═════ Text extract

Obviously, I can scarcely welcome that announcement. Will the right hon. Gentleman confirm that the decision to close what started as an experimental station in no way reflects on the quality and work of the staff engaged there? Secondly, will he understand that it would have been very unacceptable to the people of Durham had it not been for the strong claims of the people and area around Carlisle?

I assure the hon. Gentleman that the decision has nothing to do with the quality of the service. It arises directly from the fact that the Radio Durham area is wholly overlapped by BBC Radio Newcastle and BBC Radio Teesside, which can equally well provide services for the Durham area. That is why the change has been made, to provide a better coverage over the whole of England.

Bbc (Broadcasts By Outside Bodies)

14.

asked the Minister of Posts and Telecommunications if he will list the provisions of the Charter and Licence and Agreement which enable bodies, in addition to Government Departments, to broadcast through the British Broadcasting Corporation.

That reply has somewhat stumped me. Will the Minister nevertheless agree that the provisions under which the BBC operates are now being blatantly undermined by commercial organisations which are making a considerable business out of the display of temporary advertisements at venues and events covered by the BBC, thus enabling hundreds of thousands of pounds of virtually free advertising to be obtained? Should not something be done to put a stop to this practice?

That is another question which has been discussed in the House. I have no doubt that the BBC and other broadcasting interests will have taken note of what was said then.

Broadcasting (Election Candidates)

15.

asked the Minister of Posts and Telecommunications whether regulations restricting candidates broadcasting during elections will apply to all new local radio stations; and if he will make a statement.

The law will apply to IBA radio just as it does to all other broadcasts.

Broadcasting Services (European And Home)

19.

asked the Minister of Posts and Telecommunications what representations he has received in the past month to increase radio services to Eastern Europe; and whether he will make a statement.

22.

asked the Minister of Posts and Telecommunications how many British Broadcasting Corporation local radio stations will be allowed to broadcast on medium wave; when such transmissions will begin; and whether he is satisfied that they will be consistent with British obligations under the Copenhagen Agreement.

══════════
═════ Data entries

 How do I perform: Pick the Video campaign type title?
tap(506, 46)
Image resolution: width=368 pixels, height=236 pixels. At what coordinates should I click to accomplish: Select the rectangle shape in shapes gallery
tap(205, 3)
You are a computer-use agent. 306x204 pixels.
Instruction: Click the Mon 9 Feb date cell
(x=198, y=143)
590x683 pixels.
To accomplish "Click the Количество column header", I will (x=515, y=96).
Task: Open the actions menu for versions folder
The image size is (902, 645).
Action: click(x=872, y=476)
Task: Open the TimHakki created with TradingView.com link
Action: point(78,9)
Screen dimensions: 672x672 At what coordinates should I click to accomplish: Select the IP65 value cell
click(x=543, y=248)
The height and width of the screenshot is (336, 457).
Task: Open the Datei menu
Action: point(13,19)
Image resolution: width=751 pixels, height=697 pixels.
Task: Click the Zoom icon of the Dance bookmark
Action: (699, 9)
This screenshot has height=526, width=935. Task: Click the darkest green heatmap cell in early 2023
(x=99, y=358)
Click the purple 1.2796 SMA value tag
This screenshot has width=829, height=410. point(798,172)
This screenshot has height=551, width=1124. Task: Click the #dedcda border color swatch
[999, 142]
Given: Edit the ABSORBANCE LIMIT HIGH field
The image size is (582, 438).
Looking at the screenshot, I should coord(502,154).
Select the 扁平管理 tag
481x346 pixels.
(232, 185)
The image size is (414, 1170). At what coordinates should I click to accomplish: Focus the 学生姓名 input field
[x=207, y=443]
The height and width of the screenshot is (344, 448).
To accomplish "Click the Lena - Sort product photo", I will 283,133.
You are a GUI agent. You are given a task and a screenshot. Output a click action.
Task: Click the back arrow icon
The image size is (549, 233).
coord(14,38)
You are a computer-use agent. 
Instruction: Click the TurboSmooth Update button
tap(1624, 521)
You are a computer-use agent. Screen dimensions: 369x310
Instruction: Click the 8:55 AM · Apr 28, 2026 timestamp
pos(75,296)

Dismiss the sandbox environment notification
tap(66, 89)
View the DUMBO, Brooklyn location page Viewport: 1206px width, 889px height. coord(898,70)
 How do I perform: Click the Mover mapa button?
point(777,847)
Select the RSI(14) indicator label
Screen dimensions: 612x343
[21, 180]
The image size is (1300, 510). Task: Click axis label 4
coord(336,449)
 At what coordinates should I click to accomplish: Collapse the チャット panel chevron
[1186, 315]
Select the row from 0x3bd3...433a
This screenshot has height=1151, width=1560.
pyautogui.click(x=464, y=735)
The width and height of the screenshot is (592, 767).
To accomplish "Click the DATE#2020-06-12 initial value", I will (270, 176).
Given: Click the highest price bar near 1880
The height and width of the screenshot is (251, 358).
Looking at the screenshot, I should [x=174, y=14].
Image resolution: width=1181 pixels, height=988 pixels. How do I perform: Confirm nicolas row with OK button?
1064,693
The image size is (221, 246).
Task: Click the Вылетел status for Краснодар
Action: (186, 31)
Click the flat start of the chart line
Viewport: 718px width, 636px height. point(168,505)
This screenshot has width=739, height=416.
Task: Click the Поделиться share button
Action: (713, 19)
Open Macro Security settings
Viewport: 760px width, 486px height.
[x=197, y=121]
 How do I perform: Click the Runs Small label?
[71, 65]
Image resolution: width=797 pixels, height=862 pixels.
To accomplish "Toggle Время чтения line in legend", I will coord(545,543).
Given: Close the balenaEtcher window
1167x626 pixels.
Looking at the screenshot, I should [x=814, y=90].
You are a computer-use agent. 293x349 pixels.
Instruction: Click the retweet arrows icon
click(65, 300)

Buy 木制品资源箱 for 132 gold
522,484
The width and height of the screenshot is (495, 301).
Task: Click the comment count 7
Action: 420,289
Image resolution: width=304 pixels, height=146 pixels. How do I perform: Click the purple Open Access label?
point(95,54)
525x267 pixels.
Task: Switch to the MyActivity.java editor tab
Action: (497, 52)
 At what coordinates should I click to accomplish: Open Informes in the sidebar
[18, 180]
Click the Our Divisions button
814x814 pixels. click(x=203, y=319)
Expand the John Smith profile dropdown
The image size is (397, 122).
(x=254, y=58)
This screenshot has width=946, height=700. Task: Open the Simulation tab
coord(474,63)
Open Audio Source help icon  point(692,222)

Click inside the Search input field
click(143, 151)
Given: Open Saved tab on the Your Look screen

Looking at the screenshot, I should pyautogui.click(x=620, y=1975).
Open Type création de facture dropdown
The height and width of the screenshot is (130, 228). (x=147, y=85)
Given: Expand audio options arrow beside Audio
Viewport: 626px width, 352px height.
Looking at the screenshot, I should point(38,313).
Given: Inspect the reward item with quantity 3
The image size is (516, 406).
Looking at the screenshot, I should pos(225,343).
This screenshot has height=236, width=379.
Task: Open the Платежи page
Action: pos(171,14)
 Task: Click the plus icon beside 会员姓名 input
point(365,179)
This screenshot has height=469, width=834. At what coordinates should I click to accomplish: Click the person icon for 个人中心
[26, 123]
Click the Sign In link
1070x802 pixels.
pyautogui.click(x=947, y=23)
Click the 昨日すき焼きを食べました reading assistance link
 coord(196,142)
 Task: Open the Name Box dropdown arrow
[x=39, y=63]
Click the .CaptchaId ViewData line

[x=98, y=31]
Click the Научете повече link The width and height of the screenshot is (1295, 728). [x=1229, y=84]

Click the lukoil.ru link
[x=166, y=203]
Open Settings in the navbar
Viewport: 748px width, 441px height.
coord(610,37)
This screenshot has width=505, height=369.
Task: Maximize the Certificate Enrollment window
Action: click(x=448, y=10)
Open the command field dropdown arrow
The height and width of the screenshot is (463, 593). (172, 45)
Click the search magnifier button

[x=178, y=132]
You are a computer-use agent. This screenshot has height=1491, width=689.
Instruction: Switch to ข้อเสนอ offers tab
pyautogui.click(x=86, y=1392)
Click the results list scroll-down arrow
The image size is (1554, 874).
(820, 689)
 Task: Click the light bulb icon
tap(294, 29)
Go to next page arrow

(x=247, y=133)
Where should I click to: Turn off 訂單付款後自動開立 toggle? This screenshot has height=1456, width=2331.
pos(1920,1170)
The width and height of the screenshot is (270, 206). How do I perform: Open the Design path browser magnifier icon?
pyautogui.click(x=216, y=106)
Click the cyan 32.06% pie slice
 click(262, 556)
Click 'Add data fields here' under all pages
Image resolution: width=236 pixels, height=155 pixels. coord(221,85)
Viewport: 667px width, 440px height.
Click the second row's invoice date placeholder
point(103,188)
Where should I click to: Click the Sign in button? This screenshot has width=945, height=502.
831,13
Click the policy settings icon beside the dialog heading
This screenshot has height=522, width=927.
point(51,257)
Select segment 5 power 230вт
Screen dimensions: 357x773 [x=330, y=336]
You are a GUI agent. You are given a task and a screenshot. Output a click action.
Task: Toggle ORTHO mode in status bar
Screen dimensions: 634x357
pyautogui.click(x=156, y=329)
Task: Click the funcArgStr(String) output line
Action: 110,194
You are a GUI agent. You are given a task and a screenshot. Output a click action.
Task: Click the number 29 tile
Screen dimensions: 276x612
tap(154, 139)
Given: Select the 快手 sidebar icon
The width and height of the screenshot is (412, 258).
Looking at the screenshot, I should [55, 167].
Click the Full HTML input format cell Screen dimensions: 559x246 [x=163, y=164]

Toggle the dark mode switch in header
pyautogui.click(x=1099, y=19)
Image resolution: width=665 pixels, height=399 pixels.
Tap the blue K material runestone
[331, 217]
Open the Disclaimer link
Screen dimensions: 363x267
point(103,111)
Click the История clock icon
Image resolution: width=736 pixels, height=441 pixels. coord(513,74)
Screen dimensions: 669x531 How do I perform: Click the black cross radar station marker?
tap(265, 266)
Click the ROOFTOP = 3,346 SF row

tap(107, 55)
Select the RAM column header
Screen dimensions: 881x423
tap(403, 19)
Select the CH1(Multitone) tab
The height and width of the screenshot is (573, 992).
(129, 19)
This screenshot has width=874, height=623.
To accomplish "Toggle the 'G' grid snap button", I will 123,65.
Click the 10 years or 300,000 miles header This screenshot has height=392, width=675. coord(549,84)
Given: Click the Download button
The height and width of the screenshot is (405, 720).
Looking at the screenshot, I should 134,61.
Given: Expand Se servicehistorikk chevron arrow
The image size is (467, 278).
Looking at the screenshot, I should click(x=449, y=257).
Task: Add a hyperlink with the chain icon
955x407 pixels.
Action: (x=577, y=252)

══════════

> [Goals]:
1. In the parliamentary exchange, which two BBC stations wholly overlap the Radio Durham area?
2. Write out the lines of the entries between the line holding "How do I perform: Click the Runs" and the line holding "Action: (497, 52)", inclusive.

> [Solutions to the exercise]:
1. BBC Radio Newcastle and BBC Radio Teesside.

2.
 How do I perform: Click the Runs Small label?
[71, 65]
Image resolution: width=797 pixels, height=862 pixels.
To accomplish "Toggle Время чтения line in legend", I will coord(545,543).
Given: Close the balenaEtcher window
1167x626 pixels.
Looking at the screenshot, I should [x=814, y=90].
You are a computer-use agent. 293x349 pixels.
Instruction: Click the retweet arrows icon
click(65, 300)

Buy 木制品资源箱 for 132 gold
522,484
The width and height of the screenshot is (495, 301).
Task: Click the comment count 7
Action: 420,289
Image resolution: width=304 pixels, height=146 pixels. How do I perform: Click the purple Open Access label?
point(95,54)
525x267 pixels.
Task: Switch to the MyActivity.java editor tab
Action: (497, 52)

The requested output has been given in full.